* _WORK REQUIRED_: Only one stretch of the data below is needed: the line with "The image size" through the last line. Output it exactly and drop the pictures.

= = = = = = =

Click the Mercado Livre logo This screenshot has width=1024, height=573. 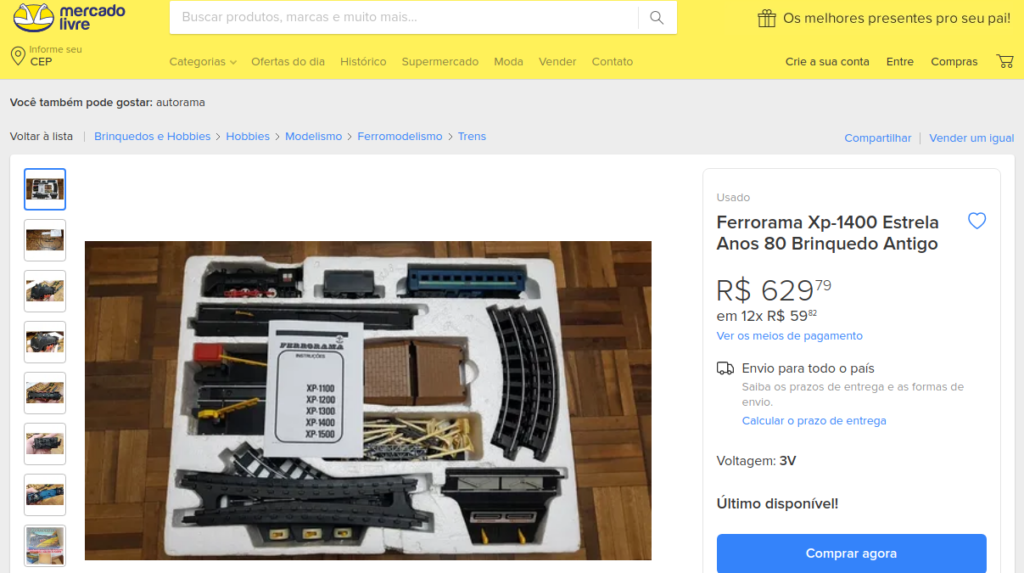[69, 18]
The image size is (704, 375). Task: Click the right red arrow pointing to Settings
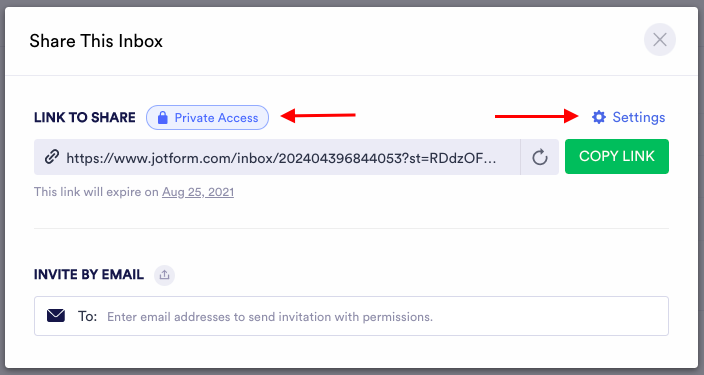[537, 116]
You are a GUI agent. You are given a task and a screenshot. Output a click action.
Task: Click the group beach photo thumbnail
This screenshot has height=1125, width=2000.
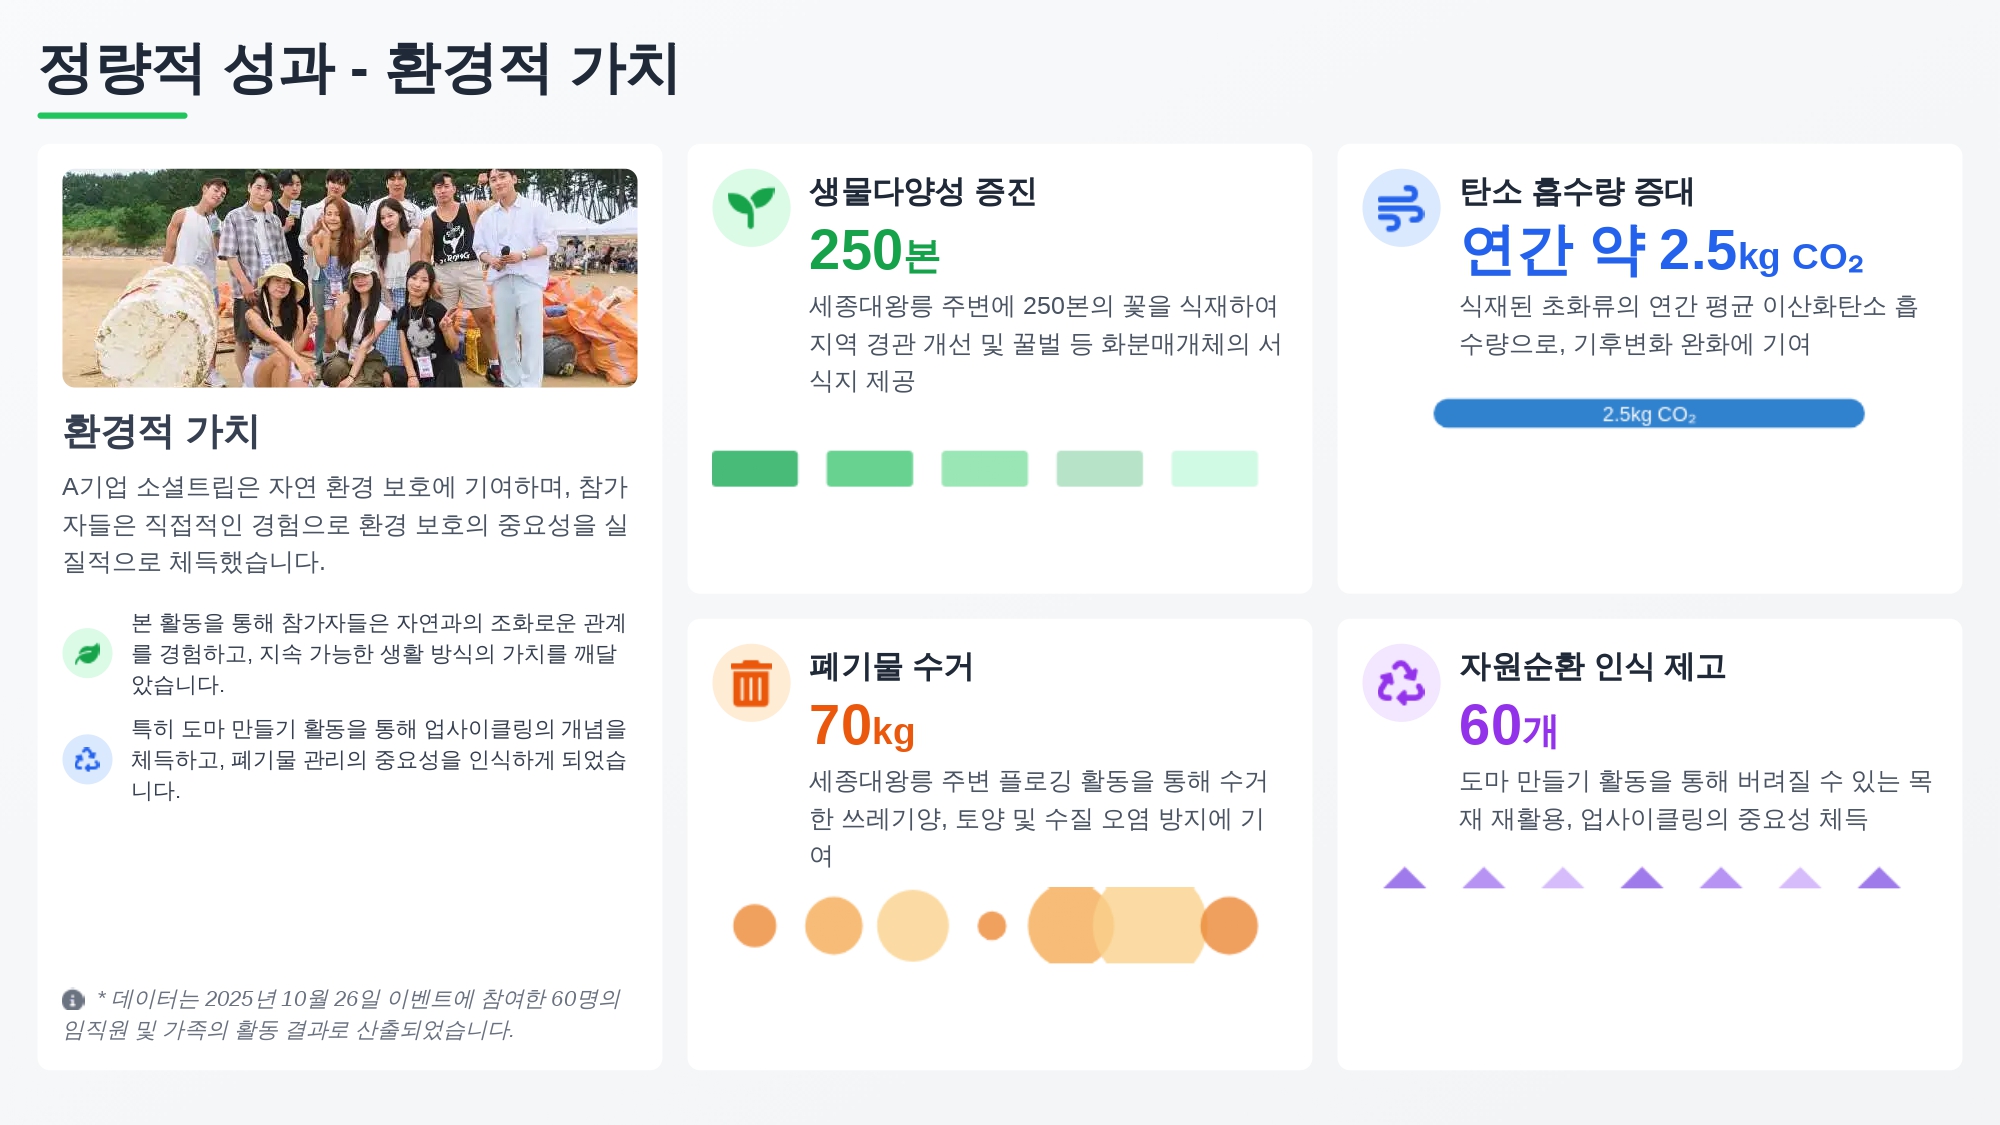(x=350, y=278)
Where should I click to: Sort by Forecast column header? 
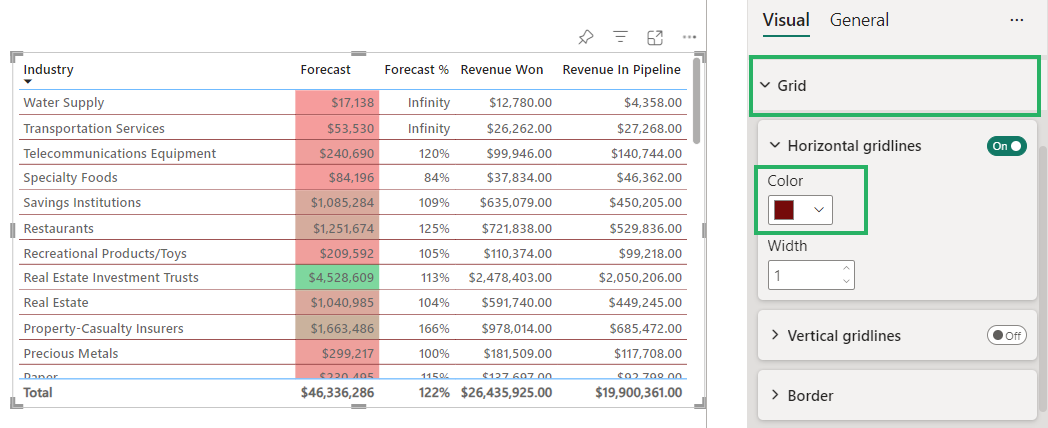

= = = = = = =

* _WRITTEN SOLUTION_:
The image size is (704, 375). Task: Click the right red arrow pointing to Settings
[537, 116]
You are a GUI agent. You are given a task and a screenshot. Output a click action.
Task: Click the group beach photo thumbnail
This screenshot has height=1125, width=2000.
(x=350, y=278)
Where should I click to: Sort by Forecast column header? 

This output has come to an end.